The whole listing is to be transcribed exactly as it stands.

◆ ◆ ◆

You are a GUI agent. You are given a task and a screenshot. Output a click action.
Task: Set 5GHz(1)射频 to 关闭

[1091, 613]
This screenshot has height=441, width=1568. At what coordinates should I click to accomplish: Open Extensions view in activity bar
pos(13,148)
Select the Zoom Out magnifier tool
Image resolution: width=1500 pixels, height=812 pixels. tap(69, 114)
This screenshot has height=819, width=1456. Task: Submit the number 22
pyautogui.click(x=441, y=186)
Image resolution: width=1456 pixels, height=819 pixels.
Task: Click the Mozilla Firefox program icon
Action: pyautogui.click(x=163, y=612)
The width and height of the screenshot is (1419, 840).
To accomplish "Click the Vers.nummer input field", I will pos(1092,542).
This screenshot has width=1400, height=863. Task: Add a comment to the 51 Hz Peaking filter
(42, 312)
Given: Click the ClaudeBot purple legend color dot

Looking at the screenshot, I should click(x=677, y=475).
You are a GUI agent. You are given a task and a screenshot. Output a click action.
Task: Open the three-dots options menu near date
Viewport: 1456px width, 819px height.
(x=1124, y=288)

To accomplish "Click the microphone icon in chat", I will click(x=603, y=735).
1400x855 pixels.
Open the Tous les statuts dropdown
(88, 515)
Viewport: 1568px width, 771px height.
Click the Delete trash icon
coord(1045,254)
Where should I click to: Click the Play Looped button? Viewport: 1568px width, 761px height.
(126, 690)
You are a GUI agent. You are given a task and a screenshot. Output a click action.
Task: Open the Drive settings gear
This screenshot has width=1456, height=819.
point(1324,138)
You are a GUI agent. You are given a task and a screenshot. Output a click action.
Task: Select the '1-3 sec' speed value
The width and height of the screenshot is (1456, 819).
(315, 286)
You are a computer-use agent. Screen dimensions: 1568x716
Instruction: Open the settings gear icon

◆ ◆ ◆

• **Exercise solution**:
You are a GUI agent. You are given a task and a screenshot. Output a click action.
Task: Set 5GHz(1)射频 to 关闭

[1091, 613]
This screenshot has height=441, width=1568. At what coordinates should I click to accomplish: Open Extensions view in activity bar
pos(13,148)
Select the Zoom Out magnifier tool
Image resolution: width=1500 pixels, height=812 pixels. tap(69, 114)
This screenshot has height=819, width=1456. Task: Submit the number 22
pyautogui.click(x=441, y=186)
Image resolution: width=1456 pixels, height=819 pixels.
Task: Click the Mozilla Firefox program icon
Action: pyautogui.click(x=163, y=612)
The width and height of the screenshot is (1419, 840).
To accomplish "Click the Vers.nummer input field", I will pos(1092,542).
This screenshot has width=1400, height=863. Task: Add a comment to the 51 Hz Peaking filter
(42, 312)
Given: Click the ClaudeBot purple legend color dot

Looking at the screenshot, I should click(x=677, y=475).
You are a GUI agent. You are given a task and a screenshot. Output a click action.
Task: Open the three-dots options menu near date
Viewport: 1456px width, 819px height.
(x=1124, y=288)

To accomplish "Click the microphone icon in chat", I will click(x=603, y=735).
1400x855 pixels.
Open the Tous les statuts dropdown
(88, 515)
Viewport: 1568px width, 771px height.
Click the Delete trash icon
coord(1045,254)
Where should I click to: Click the Play Looped button? Viewport: 1568px width, 761px height.
(126, 690)
You are a GUI agent. You are given a task and a screenshot. Output a click action.
Task: Open the Drive settings gear
This screenshot has width=1456, height=819.
point(1324,138)
You are a GUI agent. You are given a task and a screenshot. Output a click action.
Task: Select the '1-3 sec' speed value
The width and height of the screenshot is (1456, 819).
(315, 286)
You are a computer-use agent. Screen dimensions: 1568x716
Instruction: Open the settings gear icon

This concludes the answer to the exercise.